In 1907, he returned to Philadelphia and worked in Grafly's studio.

In 1901, he was a contender for a gold medal from the Philadelphia Club for his famous plaster work Turtle and Crab, the turtle was so accurately sculpted, critics alleged it was cast. Laessle did not address the accusations which cost him the medal, but rather retaliated by producing another sculpture of a turtle out of wax which can not be cast, proving he did not cast the first work.

In 1910, he won a medal at the Buenos Aires International Exposition and in 1915, he won a gold medal at the Panama-Pacific International Exposition. In 1916, he won first place in the Americanization Through Art exhibition in Philadelphia.

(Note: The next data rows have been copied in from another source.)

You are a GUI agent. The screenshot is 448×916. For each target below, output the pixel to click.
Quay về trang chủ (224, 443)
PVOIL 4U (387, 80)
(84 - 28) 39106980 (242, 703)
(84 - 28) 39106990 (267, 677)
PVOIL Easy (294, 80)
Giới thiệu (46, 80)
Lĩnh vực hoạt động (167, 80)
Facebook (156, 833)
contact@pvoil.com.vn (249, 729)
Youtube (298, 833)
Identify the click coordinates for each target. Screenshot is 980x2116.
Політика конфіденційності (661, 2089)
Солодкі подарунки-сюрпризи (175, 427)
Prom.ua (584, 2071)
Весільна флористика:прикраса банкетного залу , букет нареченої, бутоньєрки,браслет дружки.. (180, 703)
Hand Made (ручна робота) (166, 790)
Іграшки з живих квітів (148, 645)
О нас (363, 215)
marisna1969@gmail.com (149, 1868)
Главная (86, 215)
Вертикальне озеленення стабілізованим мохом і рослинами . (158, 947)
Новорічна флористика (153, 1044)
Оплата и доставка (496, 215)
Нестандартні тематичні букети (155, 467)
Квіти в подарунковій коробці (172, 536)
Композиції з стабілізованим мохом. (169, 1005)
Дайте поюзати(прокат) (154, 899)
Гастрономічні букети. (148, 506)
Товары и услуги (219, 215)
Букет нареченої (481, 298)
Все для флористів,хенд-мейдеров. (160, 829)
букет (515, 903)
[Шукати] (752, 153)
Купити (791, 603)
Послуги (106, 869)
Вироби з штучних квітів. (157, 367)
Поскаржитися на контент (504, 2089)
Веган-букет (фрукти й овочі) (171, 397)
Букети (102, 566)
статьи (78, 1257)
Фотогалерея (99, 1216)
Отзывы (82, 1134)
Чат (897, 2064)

Laessle's famous sculptures can be found at the Carnegie Institute, the Peabody Institute, the Metropolitan Museum of Art and at the Pennsylvania Academy of the Fine Arts. In Philadelphia's Rittenhouse Square is his famous bronze Billy (1914) – a sculpture of a goat that is known to be a favorite of children who love to sit on it – which was given to the City of Philadelphia by Eli Kirke Price II through the Fairmount Park Art Association (now the Association for Public Art). At the Philadelphia Zoo is his group of bronze Penguins (1917), which was purchased by the Fairmount Park Art Association and installed at the entrance to the zoo's Bird House. Laessle's studio was close to the Philadelphia Zoo, which allowed him easy access to animal models.